■ **BRIEF**
Please restate word for word the lines from the top of the entries through the line that contains "The height and", and do not include any pictures.

■ **DATA SHOWN**
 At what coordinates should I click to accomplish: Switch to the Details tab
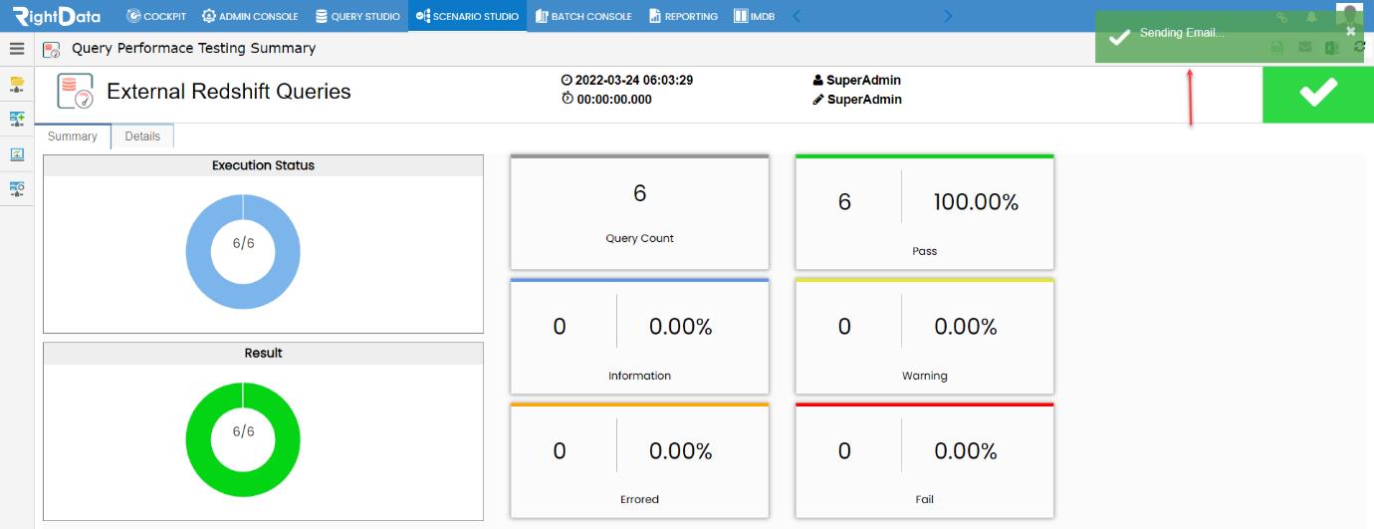(142, 136)
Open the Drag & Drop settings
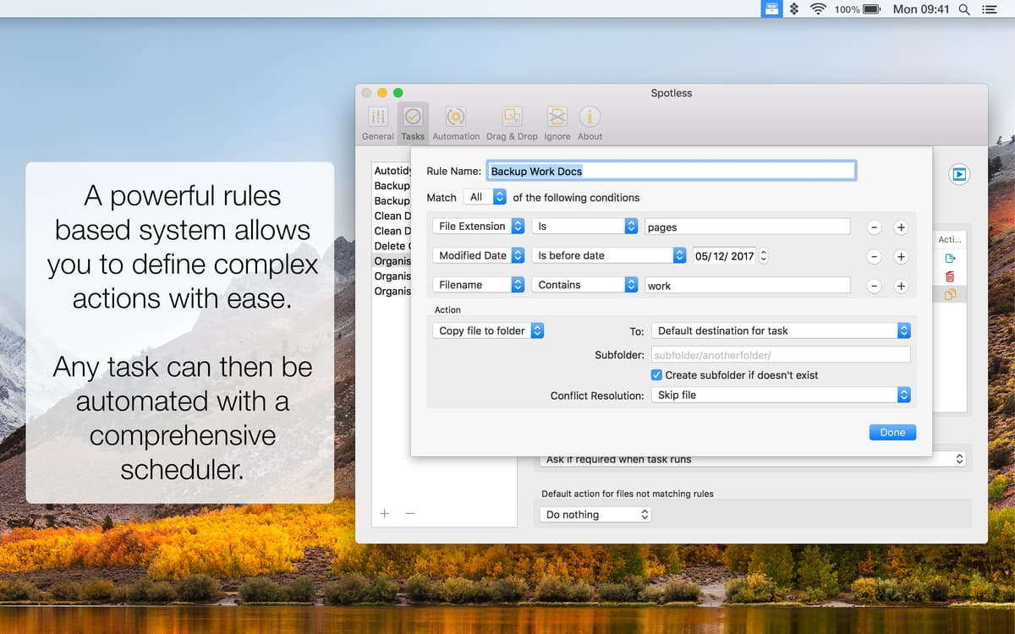Viewport: 1015px width, 634px height. (x=511, y=121)
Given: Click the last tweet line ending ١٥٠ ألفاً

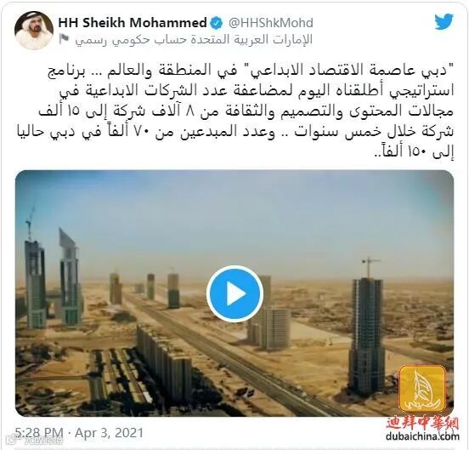Looking at the screenshot, I should tap(415, 153).
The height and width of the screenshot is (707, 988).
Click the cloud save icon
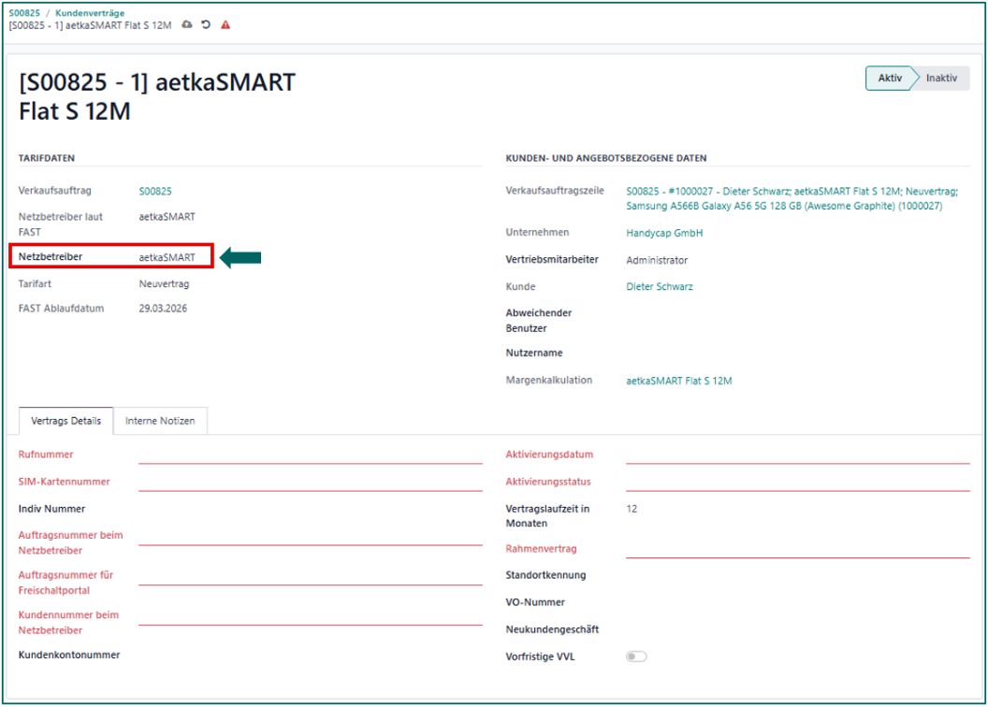click(x=187, y=24)
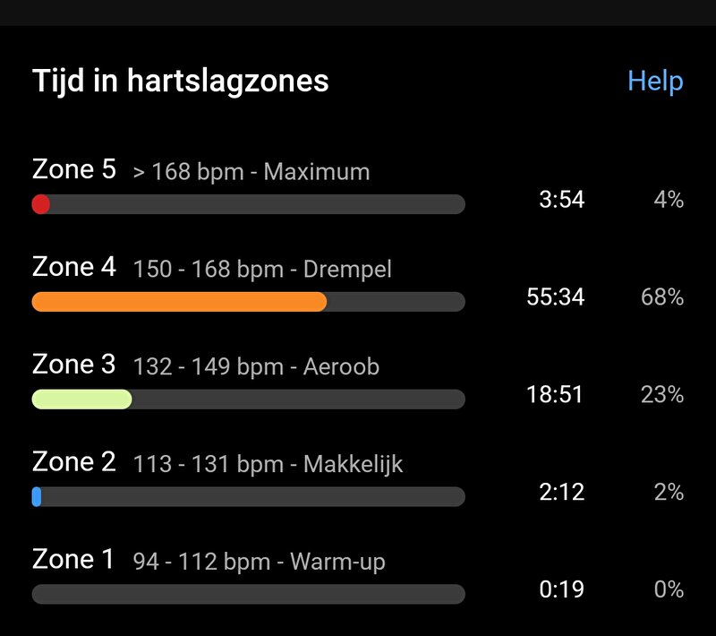Click the Zone 2 label
716x636 pixels.
74,461
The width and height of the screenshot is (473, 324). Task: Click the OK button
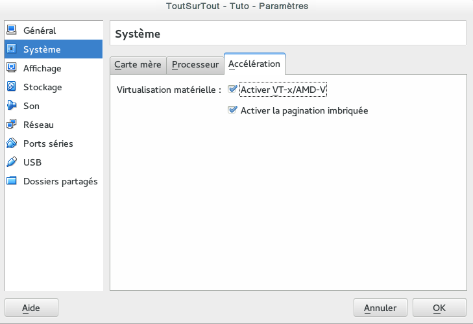click(x=439, y=308)
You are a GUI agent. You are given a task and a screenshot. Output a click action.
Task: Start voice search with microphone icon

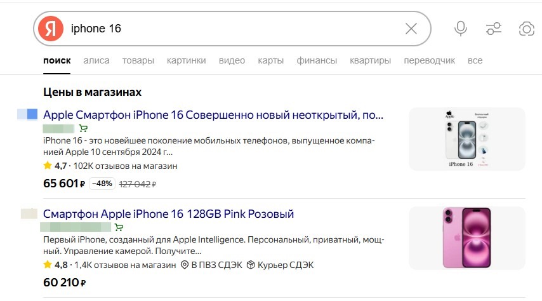(461, 29)
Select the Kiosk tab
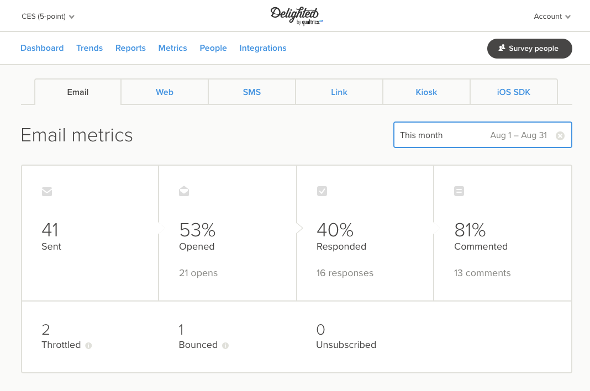Screen dimensions: 590x391 [x=426, y=92]
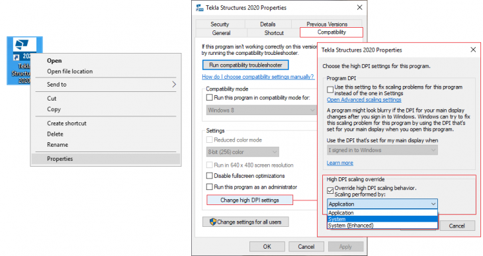Tick Run this program as an administrator
This screenshot has height=256, width=483.
(210, 187)
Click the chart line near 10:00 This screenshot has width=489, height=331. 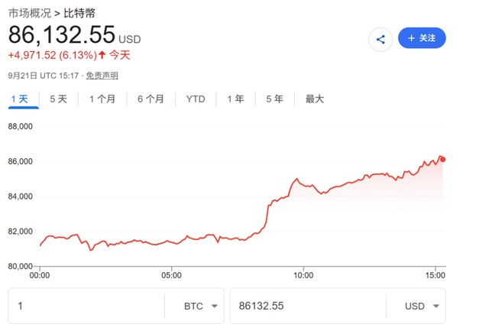pyautogui.click(x=303, y=184)
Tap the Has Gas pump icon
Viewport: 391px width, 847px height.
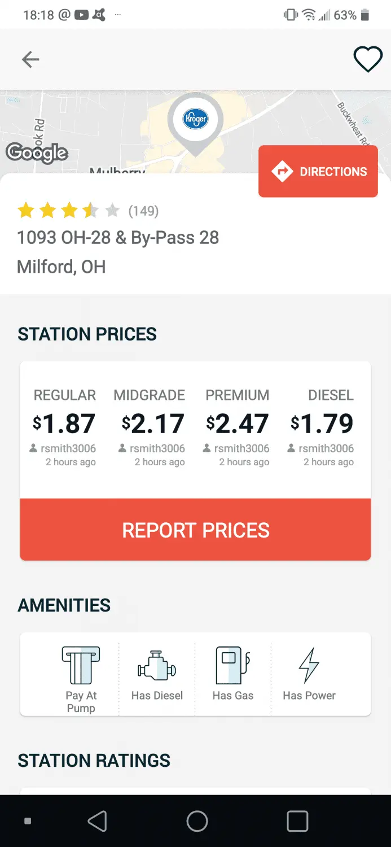(232, 666)
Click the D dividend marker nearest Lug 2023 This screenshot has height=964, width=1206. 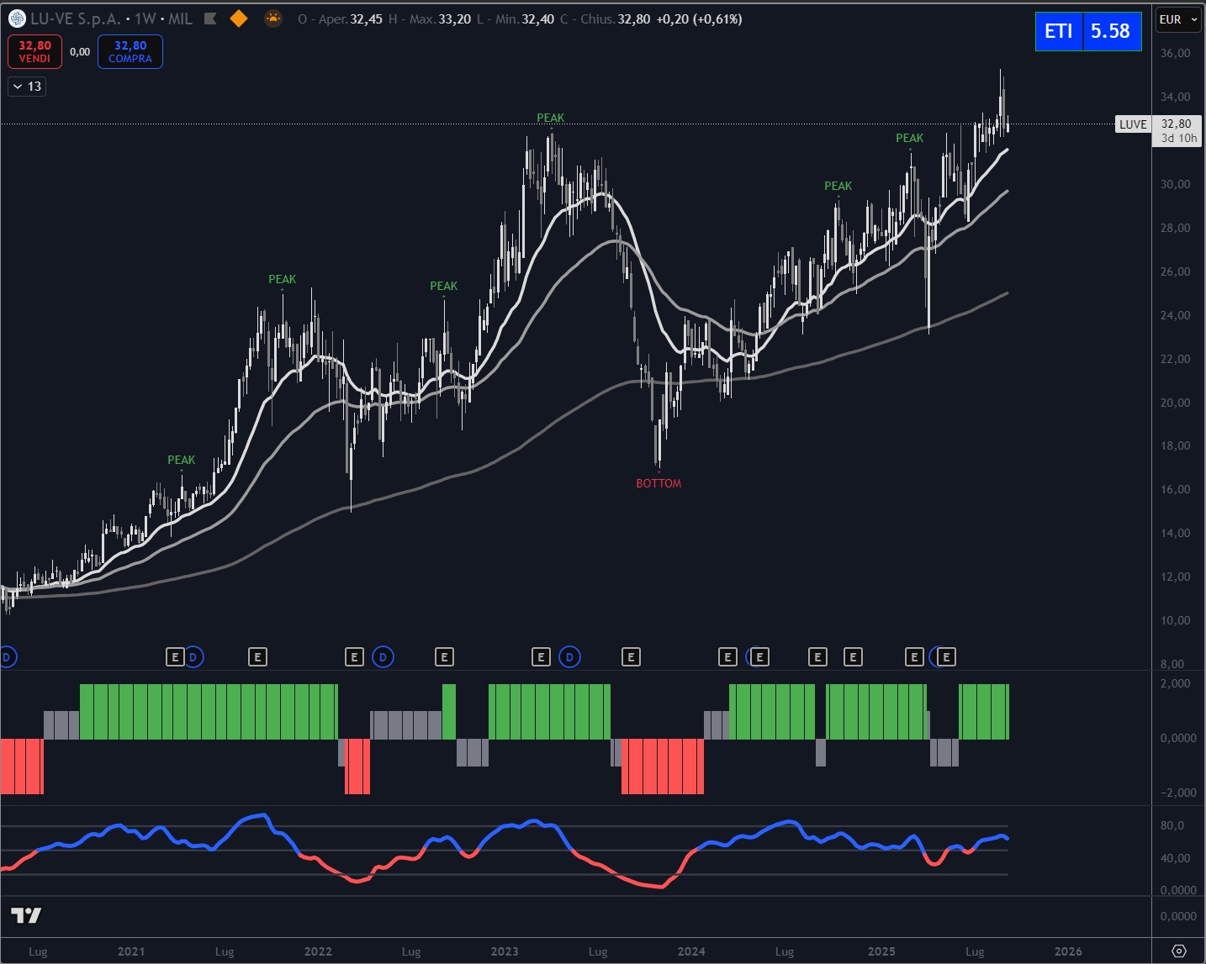tap(569, 657)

■ **OUTPUT FOR THIS TASK**
 At what coordinates should I click to accomplish: Switch to the Details tab
(142, 136)
Open the Drag & Drop settings
Viewport: 1015px width, 634px height. (x=511, y=121)
Given: Click the last tweet line ending ١٥٠ ألفاً

Looking at the screenshot, I should tap(415, 153).
The height and width of the screenshot is (707, 988).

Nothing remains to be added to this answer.